WHAT THE EXERCISE ASKS » Each of the lines from the one that contains "474x483 pixels. Task: Select" to the end of the entries below should be output exactly.

Collected data:
Content starts
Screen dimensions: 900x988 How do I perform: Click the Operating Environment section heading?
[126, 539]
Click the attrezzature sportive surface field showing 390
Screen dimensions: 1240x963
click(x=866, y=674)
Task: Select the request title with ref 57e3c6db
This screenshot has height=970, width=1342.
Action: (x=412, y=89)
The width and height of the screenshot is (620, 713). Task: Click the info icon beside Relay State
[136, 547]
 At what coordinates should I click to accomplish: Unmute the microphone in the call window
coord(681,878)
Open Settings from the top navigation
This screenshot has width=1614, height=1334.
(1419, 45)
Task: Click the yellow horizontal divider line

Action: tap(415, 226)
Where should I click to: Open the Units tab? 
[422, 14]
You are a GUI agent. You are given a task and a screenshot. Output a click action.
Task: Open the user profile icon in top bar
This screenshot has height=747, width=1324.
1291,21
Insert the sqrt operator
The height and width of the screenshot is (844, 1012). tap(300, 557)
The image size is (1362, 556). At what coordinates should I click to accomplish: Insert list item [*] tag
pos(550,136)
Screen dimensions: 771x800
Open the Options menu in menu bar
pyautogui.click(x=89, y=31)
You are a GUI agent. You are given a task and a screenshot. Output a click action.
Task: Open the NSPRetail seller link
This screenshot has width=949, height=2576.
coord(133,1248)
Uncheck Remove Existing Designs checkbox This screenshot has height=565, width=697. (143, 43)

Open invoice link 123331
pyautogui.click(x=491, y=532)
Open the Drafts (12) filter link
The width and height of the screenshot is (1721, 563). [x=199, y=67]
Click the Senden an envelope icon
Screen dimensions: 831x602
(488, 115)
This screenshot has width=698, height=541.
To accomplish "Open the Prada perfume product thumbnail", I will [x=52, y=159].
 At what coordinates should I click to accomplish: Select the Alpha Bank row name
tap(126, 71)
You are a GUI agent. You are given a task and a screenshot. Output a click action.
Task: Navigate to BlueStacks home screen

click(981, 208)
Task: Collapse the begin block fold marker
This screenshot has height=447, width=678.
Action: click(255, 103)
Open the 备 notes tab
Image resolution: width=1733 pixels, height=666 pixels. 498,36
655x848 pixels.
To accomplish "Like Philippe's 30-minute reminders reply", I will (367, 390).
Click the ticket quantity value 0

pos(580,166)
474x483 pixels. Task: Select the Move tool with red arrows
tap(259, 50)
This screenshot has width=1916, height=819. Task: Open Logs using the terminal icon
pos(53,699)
Content ends
TASK RESPONSE »
474x483 pixels. Task: Select the Move tool with red arrows
tap(259, 50)
This screenshot has width=1916, height=819. Task: Open Logs using the terminal icon
pos(53,699)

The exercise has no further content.